Although partly ruined, the church St., Machurin still presents an imposing aspect. The church started to rise in second half of the 12th century, a little after Notre-Dame of Paris and, in 1176, the choir and the transept were to be mainly completed since one transferred the "reliquary" from Saint.-Mathurin. It is probable that the same architects and the same " tailors of images " worked in Notre-Dame and Saint-Mathurin. In the second quarter of the 13th century, work of the church was already rather advanced (construction of the nave), when one made the decision to add a tower to the primitive plan, intended to be used of porch and bell-tower. This tower, high, 50 meters is distinguished in the neighbourhoods and it is by it that the church of Larchant enjoys with far from a precisely deserved reputation. Later, at the end of 13th and the 14th century, one built each side of the chorus, a vault, with north, and a sacristy and a treasure in the south. The vault, dedicated to the Virgin, is a true jewel of ogival architecture. But few religious buildings had to undergo the insults of the men and the devastations of the natural disasters, like the church of Larchant. In 1827, the ruined tower was sold to a manufacturer like stone quarry. But the market was cancelled because of the difficulty of work: in spite of its state of decay, the church still resisted the pickaxes of the demolition contracters. In 1843, the church Saint- Mathurin was classified "Historic monument".

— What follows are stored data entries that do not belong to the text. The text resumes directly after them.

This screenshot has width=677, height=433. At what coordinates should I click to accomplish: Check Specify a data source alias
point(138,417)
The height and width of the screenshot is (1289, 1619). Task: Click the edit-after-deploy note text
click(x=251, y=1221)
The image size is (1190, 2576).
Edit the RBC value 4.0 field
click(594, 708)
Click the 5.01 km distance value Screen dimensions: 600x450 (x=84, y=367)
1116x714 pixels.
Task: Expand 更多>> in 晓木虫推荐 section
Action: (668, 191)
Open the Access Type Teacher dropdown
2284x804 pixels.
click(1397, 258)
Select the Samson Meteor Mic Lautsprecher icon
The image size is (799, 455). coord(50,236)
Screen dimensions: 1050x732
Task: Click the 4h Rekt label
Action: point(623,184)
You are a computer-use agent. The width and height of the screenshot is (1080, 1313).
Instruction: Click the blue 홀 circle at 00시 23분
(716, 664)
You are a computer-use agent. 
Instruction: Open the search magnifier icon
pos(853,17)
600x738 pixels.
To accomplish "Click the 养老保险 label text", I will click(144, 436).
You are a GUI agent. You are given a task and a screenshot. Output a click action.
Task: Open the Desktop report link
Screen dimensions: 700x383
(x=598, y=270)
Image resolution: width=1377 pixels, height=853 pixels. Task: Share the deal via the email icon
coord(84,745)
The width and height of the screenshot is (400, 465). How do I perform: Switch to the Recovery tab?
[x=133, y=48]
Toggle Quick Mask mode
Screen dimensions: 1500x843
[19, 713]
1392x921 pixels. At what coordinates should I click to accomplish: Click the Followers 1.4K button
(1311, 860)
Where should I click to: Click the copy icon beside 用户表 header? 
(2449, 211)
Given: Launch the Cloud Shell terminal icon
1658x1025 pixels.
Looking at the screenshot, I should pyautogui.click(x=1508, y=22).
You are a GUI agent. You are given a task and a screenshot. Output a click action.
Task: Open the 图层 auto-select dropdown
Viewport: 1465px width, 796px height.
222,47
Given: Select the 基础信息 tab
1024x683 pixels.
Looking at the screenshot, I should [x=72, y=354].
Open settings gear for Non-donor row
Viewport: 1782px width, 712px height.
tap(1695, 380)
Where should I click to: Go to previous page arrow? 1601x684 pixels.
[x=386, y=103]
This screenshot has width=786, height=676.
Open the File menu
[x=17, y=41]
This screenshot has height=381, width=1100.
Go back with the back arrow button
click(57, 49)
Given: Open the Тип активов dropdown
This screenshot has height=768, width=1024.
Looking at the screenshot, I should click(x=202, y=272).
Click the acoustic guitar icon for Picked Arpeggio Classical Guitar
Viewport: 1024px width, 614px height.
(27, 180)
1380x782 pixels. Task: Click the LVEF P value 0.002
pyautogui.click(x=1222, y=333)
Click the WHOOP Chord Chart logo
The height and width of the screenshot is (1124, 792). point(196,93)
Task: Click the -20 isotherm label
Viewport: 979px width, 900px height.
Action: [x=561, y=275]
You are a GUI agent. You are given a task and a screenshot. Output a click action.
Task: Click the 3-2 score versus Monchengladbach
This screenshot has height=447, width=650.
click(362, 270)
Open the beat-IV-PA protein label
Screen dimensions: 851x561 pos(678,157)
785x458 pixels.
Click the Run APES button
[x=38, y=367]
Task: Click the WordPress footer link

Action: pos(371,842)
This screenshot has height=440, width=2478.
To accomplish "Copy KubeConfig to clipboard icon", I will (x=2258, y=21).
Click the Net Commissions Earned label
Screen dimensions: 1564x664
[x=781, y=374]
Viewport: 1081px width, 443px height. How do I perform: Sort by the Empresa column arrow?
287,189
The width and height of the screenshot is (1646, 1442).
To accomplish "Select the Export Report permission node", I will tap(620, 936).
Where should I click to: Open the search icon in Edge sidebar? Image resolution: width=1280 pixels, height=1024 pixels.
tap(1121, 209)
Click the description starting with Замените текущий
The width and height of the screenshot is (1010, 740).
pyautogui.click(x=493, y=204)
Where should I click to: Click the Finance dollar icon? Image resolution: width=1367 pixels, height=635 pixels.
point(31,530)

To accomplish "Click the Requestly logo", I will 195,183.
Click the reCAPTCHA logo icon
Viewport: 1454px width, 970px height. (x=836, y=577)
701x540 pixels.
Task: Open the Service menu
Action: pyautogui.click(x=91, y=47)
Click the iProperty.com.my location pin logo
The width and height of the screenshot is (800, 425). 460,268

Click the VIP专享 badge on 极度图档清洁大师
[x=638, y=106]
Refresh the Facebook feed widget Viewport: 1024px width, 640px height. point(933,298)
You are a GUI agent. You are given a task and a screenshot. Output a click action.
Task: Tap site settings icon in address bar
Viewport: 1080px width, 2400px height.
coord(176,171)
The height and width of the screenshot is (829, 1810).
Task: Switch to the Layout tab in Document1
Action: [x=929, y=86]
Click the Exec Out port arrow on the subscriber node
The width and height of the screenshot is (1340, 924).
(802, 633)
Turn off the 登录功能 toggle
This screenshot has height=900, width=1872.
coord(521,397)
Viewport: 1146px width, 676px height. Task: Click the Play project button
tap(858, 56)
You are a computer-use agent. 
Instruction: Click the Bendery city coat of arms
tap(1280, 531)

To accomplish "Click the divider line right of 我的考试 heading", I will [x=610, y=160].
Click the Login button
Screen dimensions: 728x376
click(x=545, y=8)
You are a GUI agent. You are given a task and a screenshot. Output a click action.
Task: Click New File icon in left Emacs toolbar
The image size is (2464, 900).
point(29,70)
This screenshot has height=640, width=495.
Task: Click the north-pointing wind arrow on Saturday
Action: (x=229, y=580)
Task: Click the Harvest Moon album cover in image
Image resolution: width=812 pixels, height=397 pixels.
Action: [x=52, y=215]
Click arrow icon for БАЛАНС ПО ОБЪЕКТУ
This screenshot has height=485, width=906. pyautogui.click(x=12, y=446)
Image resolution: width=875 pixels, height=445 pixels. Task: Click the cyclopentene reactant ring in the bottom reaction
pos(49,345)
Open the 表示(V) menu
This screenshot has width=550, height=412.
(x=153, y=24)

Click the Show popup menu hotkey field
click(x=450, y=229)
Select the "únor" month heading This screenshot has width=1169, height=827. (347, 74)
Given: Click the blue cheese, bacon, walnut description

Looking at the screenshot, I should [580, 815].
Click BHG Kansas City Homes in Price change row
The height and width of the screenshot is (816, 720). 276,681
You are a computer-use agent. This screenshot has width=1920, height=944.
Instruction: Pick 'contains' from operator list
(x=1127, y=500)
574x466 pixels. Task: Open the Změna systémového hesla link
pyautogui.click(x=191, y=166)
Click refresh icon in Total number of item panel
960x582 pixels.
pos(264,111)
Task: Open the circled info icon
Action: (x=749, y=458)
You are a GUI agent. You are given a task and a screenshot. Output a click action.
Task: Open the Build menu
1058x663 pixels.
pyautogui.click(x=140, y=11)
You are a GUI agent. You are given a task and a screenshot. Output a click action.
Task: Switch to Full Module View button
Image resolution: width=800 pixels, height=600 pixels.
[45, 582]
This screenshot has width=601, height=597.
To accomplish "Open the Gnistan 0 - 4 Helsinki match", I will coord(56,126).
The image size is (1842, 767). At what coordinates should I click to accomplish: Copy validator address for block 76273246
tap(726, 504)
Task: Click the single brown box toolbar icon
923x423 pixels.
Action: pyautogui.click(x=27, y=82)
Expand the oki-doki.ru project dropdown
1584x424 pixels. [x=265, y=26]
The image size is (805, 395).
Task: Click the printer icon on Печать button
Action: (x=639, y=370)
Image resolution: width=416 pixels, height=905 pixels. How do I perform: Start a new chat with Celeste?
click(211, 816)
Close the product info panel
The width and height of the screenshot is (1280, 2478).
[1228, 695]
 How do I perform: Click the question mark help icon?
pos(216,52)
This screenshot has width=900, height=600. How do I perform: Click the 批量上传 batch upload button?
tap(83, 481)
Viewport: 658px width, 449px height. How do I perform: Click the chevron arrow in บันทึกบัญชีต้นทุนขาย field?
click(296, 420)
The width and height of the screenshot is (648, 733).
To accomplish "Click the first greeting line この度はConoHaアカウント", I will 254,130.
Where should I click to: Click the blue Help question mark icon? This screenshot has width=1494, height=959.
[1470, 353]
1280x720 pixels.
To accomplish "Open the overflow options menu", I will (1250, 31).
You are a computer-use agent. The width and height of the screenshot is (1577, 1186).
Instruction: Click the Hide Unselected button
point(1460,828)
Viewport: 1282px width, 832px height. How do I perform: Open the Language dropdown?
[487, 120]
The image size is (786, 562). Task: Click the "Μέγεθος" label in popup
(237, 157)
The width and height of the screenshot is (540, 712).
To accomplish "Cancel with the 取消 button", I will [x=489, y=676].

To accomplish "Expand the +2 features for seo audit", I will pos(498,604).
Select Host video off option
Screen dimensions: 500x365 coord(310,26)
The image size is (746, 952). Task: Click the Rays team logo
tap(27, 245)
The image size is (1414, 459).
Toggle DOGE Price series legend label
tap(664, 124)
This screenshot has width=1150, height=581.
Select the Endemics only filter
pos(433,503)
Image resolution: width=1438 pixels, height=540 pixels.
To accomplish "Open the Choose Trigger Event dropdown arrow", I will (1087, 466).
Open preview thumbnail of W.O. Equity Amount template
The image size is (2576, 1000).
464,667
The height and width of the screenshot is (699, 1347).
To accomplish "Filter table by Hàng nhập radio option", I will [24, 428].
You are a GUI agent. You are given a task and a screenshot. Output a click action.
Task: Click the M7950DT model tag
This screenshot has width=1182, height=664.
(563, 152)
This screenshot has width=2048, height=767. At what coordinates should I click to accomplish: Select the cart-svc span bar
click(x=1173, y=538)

Ruins of cathedral church at Larchant

Then the eight kilometres of straight but atrocious road to Nemours, whence, having deposited our wives at the station, Marriott and I road home at 12.5 miles per hour.


Frederick Marriott,  R.E., R.B.C, A.R.C.A. was born on 20th October 1860 at Stoke-on-Trent, England, brother of the artist Frank Pickford Marriott. He received his early training in the school of Art, Coalbrookdale, and at the age of 14 went to work as a pottery painter in a factory. In 1879 he gained a National Scholarship at the R.C.A. where he studied for three years.
Marriott then worked as a designer and illustrator to Marcus Wood and Company. He later became Chief Designer with Eyre and Spottiswood, and remained for four and a half years. He practised repoussé work, wood carving, enamelling and modelling, and produced some fine panels in modelled gesso with mother-of-pearl inlay.Marriott exhibited at the R.A., R.E., in the provinces and at the Paris Salon. He was Design Master at Blackheath Art School, Headmaster of the Onslow College Art School, Chelsea, and Headmaster, Goldsmith's Institute, 1895-1925. He was a member of the Arts and Crafts Society, also the Art Workers' Guild, and was elected A.R.E. 1909, R.E. 1924. Made continental tours working on town scenes with the emphasis on architecture, and also visited and painted in Australia about 1910.
He was an associate of Brangwyn, Clausen, Drury and East.  Marriott Lived in London and died on October 2nd, 1941.